Originally reviewed for GaySocialites.com.

When they are confidently in their element, the stars of Promises, Promises can shine pretty brightly. When Sean Hayes is called to do breezy, light comedy, he excels. Give Kristen Chenoweth a number, ballad or up-tempo, that she can belt to the back wall, and she’s as delighted as she is delightful. Both are given plenty of opportunities to use their respective gifts, a fact that keeps the evening buoyed up.

Unfortunately, though, Promises, Promises features many shifts in tone and focus, and there are many times when these great talents appear a bit at sea. Many of those shifts in tone can be chalked up to the weird combination of authors involved. Jokester Neil Simon seems uncomfortable adapting Billy Wilder’s worldly screenplay for The Apartment to the musical theatre. And then we have the brilliant lyric writer Hal David, wittier than either of them, but also more deeply humane. That’s a set of sensibilities shooting in all sorts of contradictory directions.

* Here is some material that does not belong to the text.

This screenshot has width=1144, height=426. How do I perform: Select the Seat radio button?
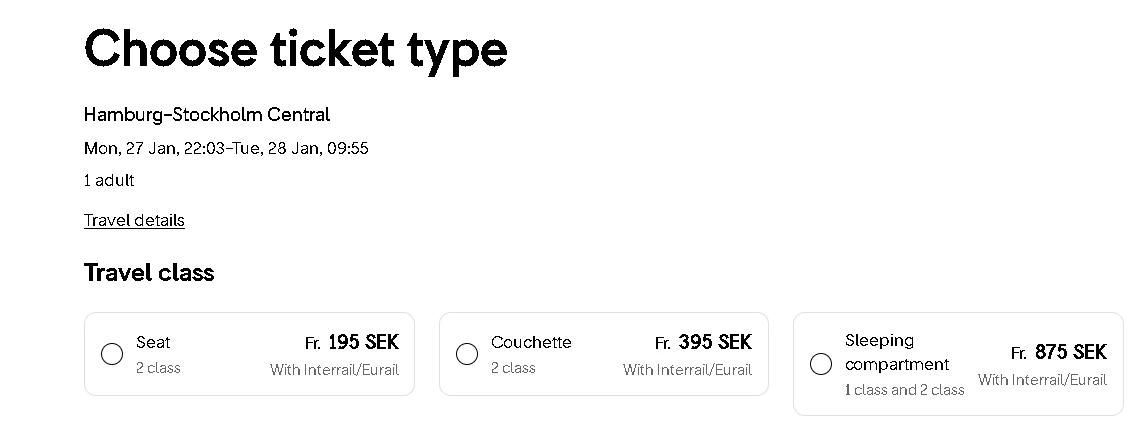pos(112,354)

Hayes, as Consolidated Life Insurance Company employee Chuck Baxter, is fine as long as he gets to play Baxter’s leering charm or rueful cynicism (in an effort to advance his career, Chuck lends executives his apartment for their adulterous trysts). He doesn’t land the thrilling title number, however, somehow missing its big, joyful, even redemptive dimensions, going right for aw-shucks lightness.

Chenoweth, as Chuck’s deeply conflicted love interest Fran Kubelik is more successful, landing every number she’s given and nimbly navigating all those odd shifts. Problem is, in the interest of beefing up Fran’s part, for this revival she’s handed a couple of songs that make precious little sense. She sings and acts the hell out of them, but there’s only so much she can do.

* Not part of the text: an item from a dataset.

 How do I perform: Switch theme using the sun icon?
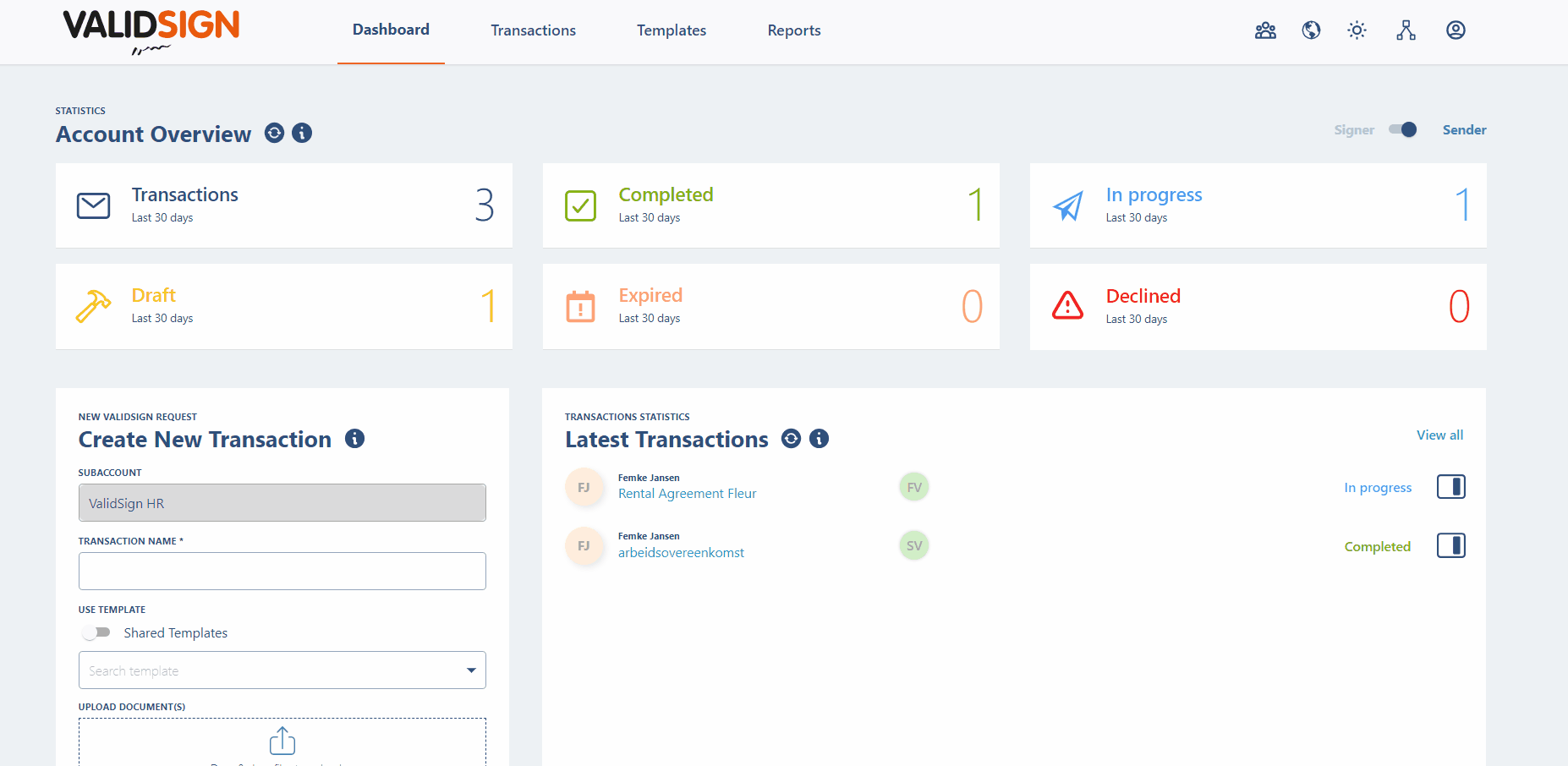pyautogui.click(x=1357, y=30)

Katie Finneran is given the much easier task of milking comic floozy Madge for all she’s worth. Finneran (queen of immaculate comic timing) couldn’t be better cast, and her performance is the happiest marriage of performer and role in the show.

It’s not that Promises, Promises is hopeless. The gorgeous score by David and pop composer Burt Bacharach is worth the price of admission, and in the right hands, those shifts in tone could be made into the theatrical equivalent of a thrill ride. But that didn’t happen here, and I’m not altogether sure why: director/choreographer Rob Ashford is one sharp cookie. I’m flabbergasted.